Great post today, Tiffany, as usual! First of all, let me apologize for my comments and analogies to all the would-be bestselling writers out there. There is a big difference between a hobby and a career. Take fishing for example. I love to fish. I go to the lake or stream and take great pleasure in catching a large trout or bass. Most of the time I turn them back into the lake, so I have nothing to gain other than the pleasure of catching the fish, and maybe the beautiful lake and blue sky. Making a living from fishing is an entirely different matter. It is usually done with large commercial freezer ships and automated nets or long lines. You might make a good living, maybe, but it is not the same as wetting a line in a quiet lake. For me, fishing is a hobby. I’m not going to buy a freezer ship and go 600 miles offshore, nor do I want to. Catching a trophy bass is reward enough, even if nobody but me and my son know about it.
In just the same way, writing for me is a hobby, like fishing. There are many stories I have rattling around in my head that I must tell, even if only a few people end up reading them. In terms of writing a bestseller, I think most of my stories have a very limited readership, and that’s ok. The challenge for me is to find my readers and express my creativity.
One other point concerning technology. Advances such as AI can offer huge opportunities. I think young people are spoiled and won’t spend weeks reading a book. They want the whole story in a half hour. We need to adapt to that and use AI to create hybrid screen plays that tell our story. Then put them on YouTube for anyone on line to watch and let the publishing industry adapt or perish. This is how the music industry has been evolving, much to the chagrin of the large record labels of the 60’s.
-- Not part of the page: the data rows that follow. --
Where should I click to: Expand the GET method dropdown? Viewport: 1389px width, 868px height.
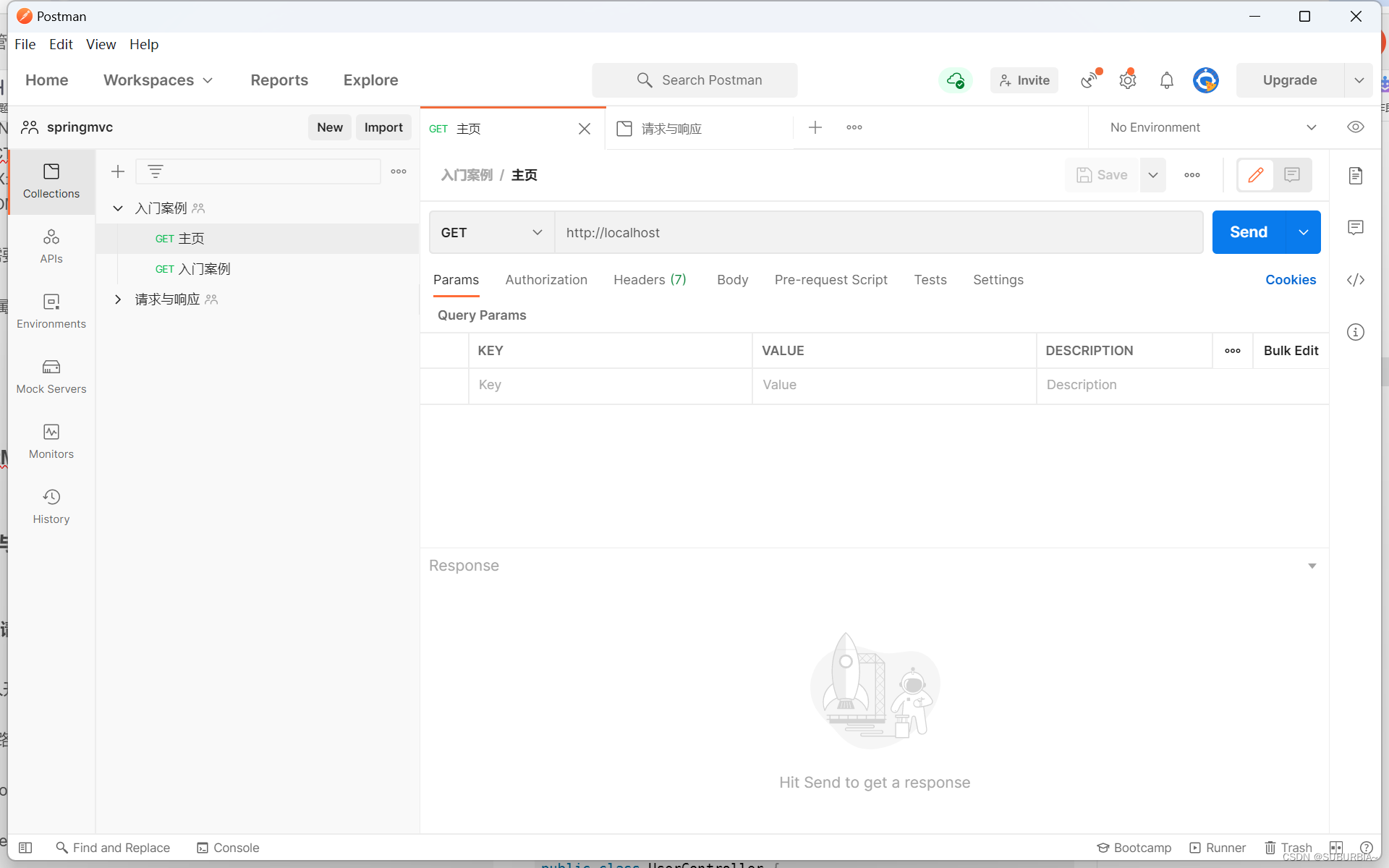536,232
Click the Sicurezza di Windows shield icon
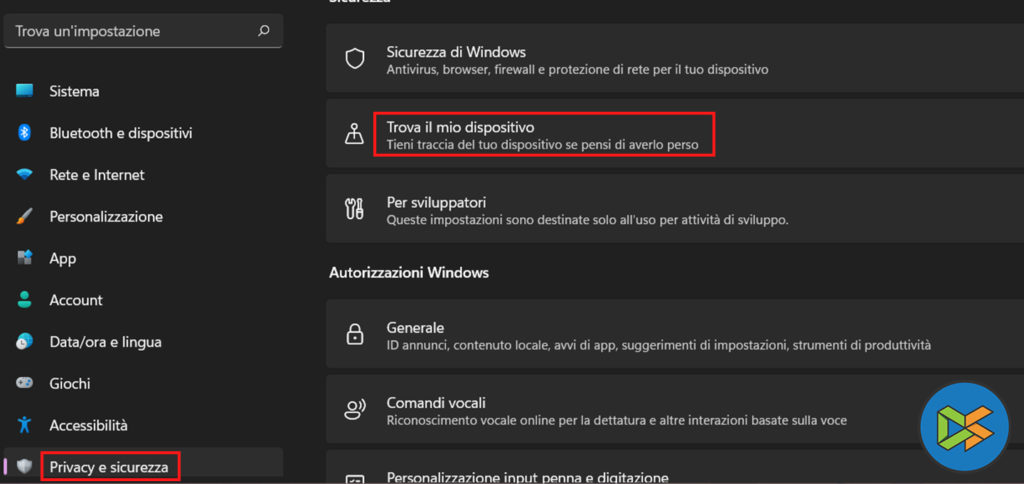 click(x=355, y=59)
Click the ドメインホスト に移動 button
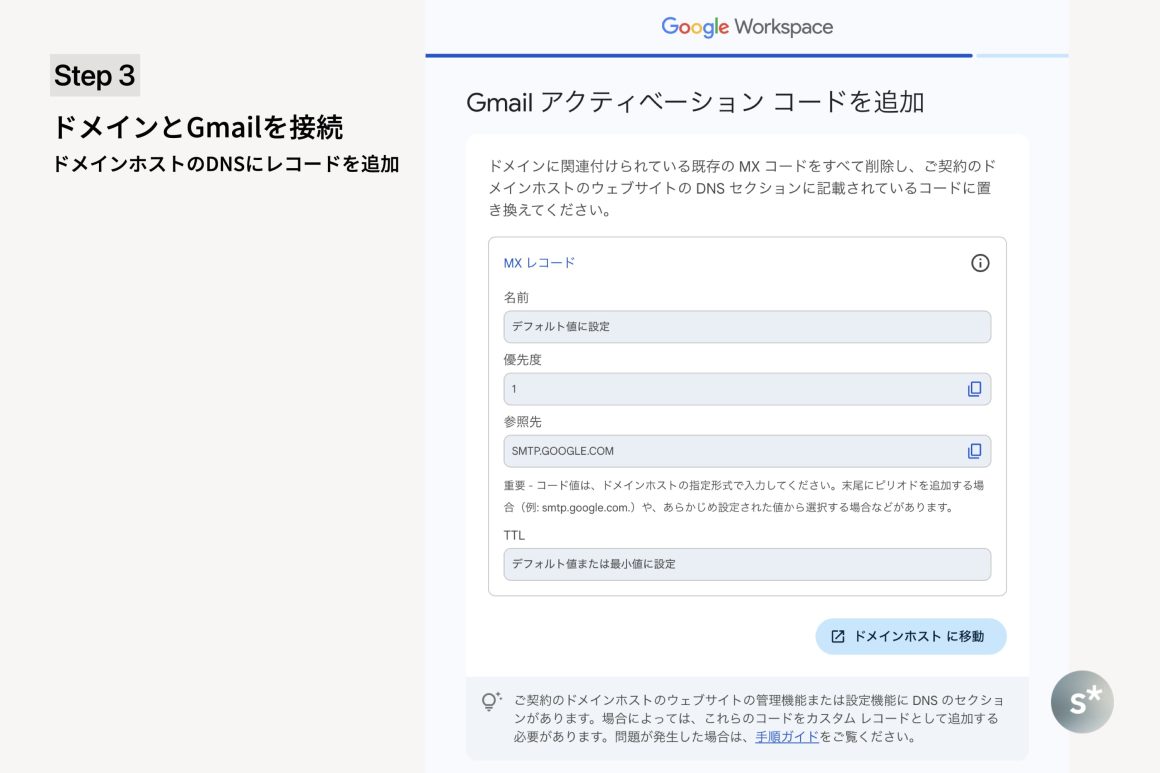The height and width of the screenshot is (773, 1160). (910, 636)
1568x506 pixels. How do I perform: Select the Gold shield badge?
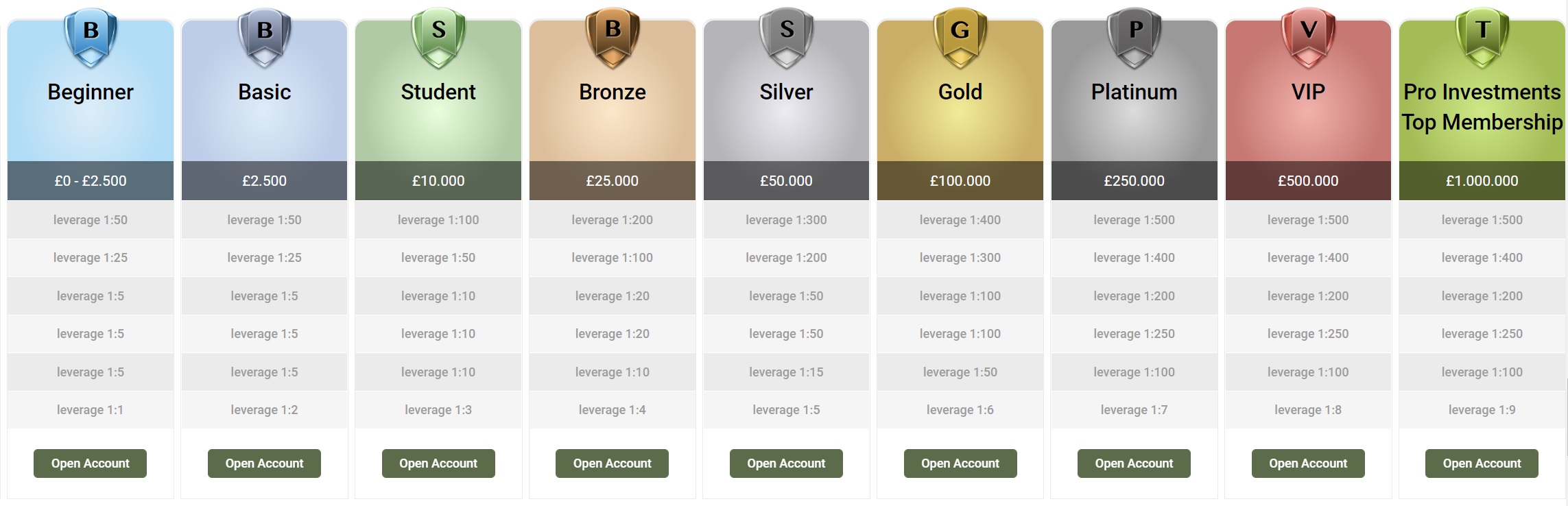tap(960, 37)
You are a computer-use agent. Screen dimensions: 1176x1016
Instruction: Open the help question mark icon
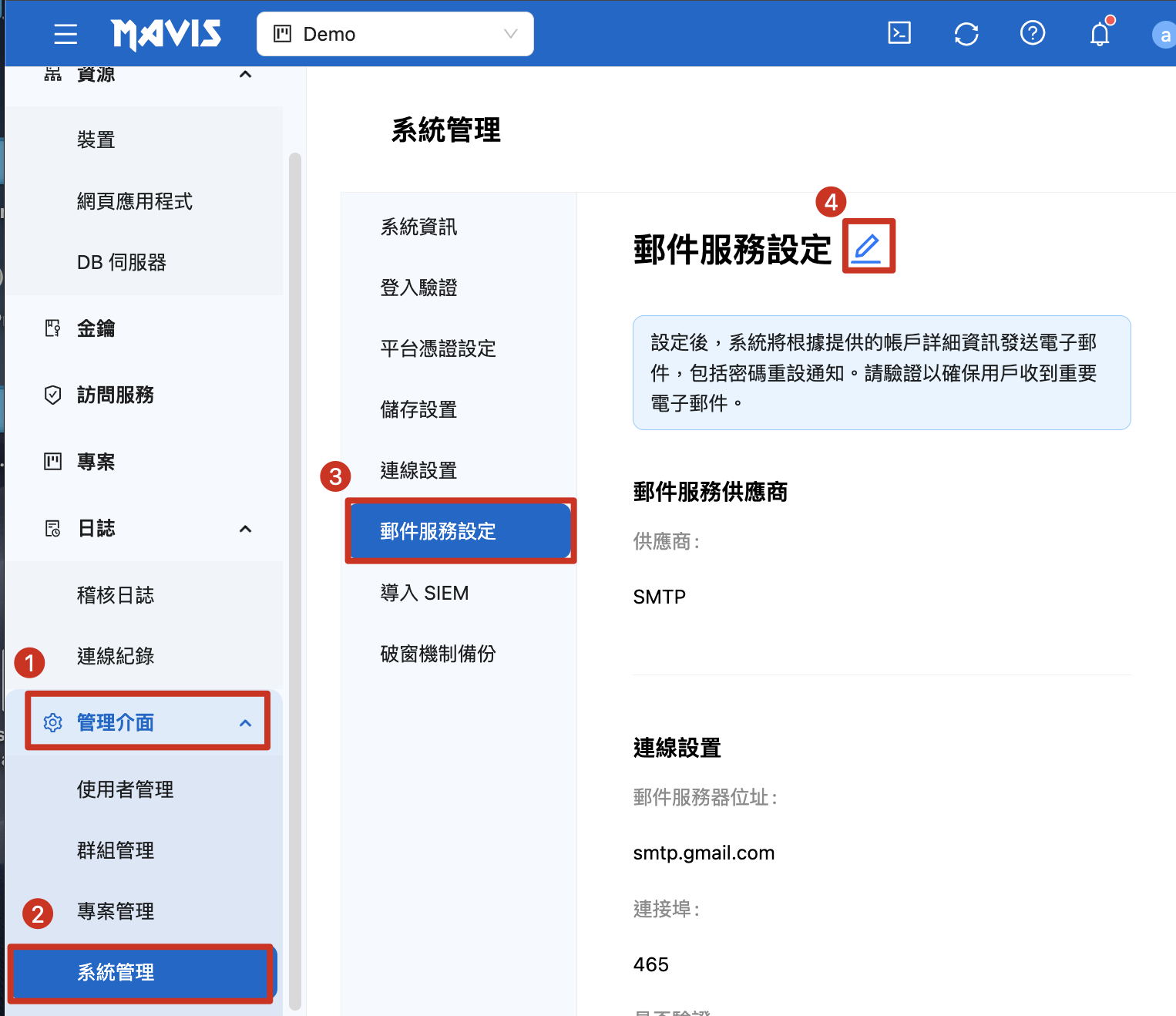[x=1032, y=33]
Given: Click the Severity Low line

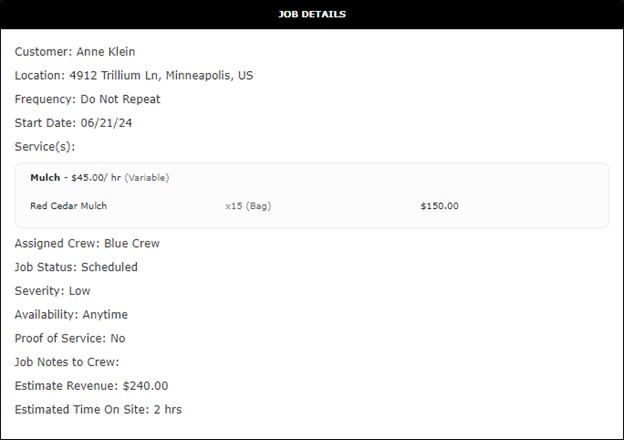Looking at the screenshot, I should (53, 291).
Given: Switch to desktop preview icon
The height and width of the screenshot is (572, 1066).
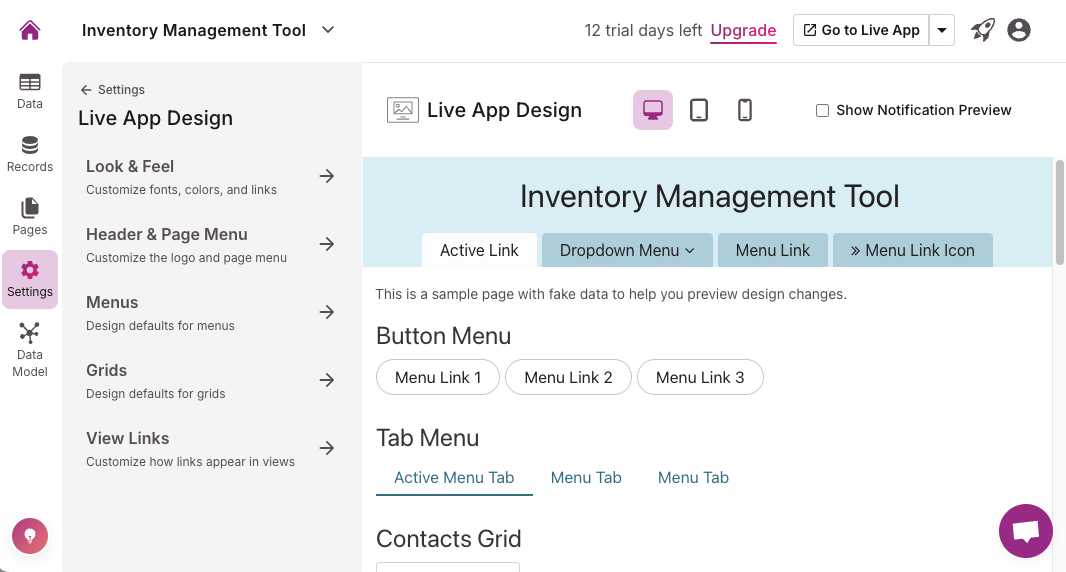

Great parallel with fishing, Jeff–operating an interest as commerce is very different from pursuing it for pleasure (not that the two can’t coincide). And it’s very helpful if we know, as creatives, what we want out of our writing, and what pursuing that entails–the expectations thing. 🙂
Authors are using AI in such a variety of ways–including things that sound similar to what you describe. I don’t know if that’s the blanket solution, but I do like that YouTube and other venues have opened up so many more ways for creatives to share their work. Thanks for the comment!